— BEGIN Task material —
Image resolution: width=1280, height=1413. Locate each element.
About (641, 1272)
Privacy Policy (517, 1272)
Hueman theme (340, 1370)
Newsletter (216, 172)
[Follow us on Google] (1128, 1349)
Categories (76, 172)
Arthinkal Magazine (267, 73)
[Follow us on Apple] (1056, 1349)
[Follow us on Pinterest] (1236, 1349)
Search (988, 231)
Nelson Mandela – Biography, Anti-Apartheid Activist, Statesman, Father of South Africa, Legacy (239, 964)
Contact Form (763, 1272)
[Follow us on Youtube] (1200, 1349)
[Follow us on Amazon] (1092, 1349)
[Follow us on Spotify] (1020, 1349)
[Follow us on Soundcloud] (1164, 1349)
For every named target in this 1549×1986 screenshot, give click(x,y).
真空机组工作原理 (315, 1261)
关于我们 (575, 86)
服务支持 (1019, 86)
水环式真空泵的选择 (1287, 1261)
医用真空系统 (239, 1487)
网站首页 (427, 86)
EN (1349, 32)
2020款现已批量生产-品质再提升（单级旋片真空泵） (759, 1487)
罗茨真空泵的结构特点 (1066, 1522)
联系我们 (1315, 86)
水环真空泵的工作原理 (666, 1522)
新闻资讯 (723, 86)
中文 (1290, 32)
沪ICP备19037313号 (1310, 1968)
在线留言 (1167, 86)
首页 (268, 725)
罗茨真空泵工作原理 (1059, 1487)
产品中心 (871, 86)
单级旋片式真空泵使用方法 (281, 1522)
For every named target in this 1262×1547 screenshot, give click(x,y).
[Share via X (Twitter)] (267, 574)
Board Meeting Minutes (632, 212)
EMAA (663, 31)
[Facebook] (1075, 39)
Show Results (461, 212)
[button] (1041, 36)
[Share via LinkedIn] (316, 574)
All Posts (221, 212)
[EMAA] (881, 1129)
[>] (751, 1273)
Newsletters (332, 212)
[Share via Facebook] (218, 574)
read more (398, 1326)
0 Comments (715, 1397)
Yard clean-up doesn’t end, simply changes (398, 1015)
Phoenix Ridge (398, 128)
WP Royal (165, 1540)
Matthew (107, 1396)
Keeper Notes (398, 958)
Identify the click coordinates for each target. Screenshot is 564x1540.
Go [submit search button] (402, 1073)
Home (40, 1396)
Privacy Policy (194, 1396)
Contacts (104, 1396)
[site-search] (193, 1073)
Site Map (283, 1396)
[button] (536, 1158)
— END Task material —
Print all the rows above again, copying every line character for character.

Image resolution: width=1280, height=1413. Locate each element.
About (641, 1272)
Privacy Policy (517, 1272)
Hueman theme (340, 1370)
Newsletter (216, 172)
[Follow us on Google] (1128, 1349)
Categories (76, 172)
Arthinkal Magazine (267, 73)
[Follow us on Apple] (1056, 1349)
[Follow us on Pinterest] (1236, 1349)
Search (988, 231)
Nelson Mandela – Biography, Anti-Apartheid Activist, Statesman, Father of South Africa, Legacy (239, 964)
Contact Form (763, 1272)
[Follow us on Youtube] (1200, 1349)
[Follow us on Amazon] (1092, 1349)
[Follow us on Spotify] (1020, 1349)
[Follow us on Soundcloud] (1164, 1349)
For every named target in this 1549×1986 screenshot, give click(x,y).
真空机组工作原理 (315, 1261)
关于我们 (575, 86)
服务支持 (1019, 86)
水环式真空泵的选择 (1287, 1261)
医用真空系统 (239, 1487)
网站首页 (427, 86)
EN (1349, 32)
2020款现已批量生产-品质再提升（单级旋片真空泵） (759, 1487)
罗茨真空泵的结构特点 (1066, 1522)
联系我们 (1315, 86)
水环真空泵的工作原理 (666, 1522)
新闻资讯 (723, 86)
中文 (1290, 32)
沪ICP备19037313号 (1310, 1968)
在线留言 (1167, 86)
首页 (268, 725)
罗茨真空泵工作原理 (1059, 1487)
产品中心 (871, 86)
单级旋片式真空泵使用方法 (281, 1522)
For every named target in this 1262×1547 screenshot, give click(x,y).
[Share via X (Twitter)] (267, 574)
Board Meeting Minutes (632, 212)
EMAA (663, 31)
[Facebook] (1075, 39)
Show Results (461, 212)
[button] (1041, 36)
[Share via LinkedIn] (316, 574)
All Posts (221, 212)
[EMAA] (881, 1129)
[>] (751, 1273)
Newsletters (332, 212)
[Share via Facebook] (218, 574)
read more (398, 1326)
0 Comments (715, 1397)
Yard clean-up doesn’t end, simply changes (398, 1015)
Phoenix Ridge (398, 128)
WP Royal (165, 1540)
Matthew (107, 1396)
Keeper Notes (398, 958)
Identify the click coordinates for each target. Screenshot is 564x1540.
Go [submit search button] (402, 1073)
Home (40, 1396)
Privacy Policy (194, 1396)
Contacts (104, 1396)
[site-search] (193, 1073)
Site Map (283, 1396)
[button] (536, 1158)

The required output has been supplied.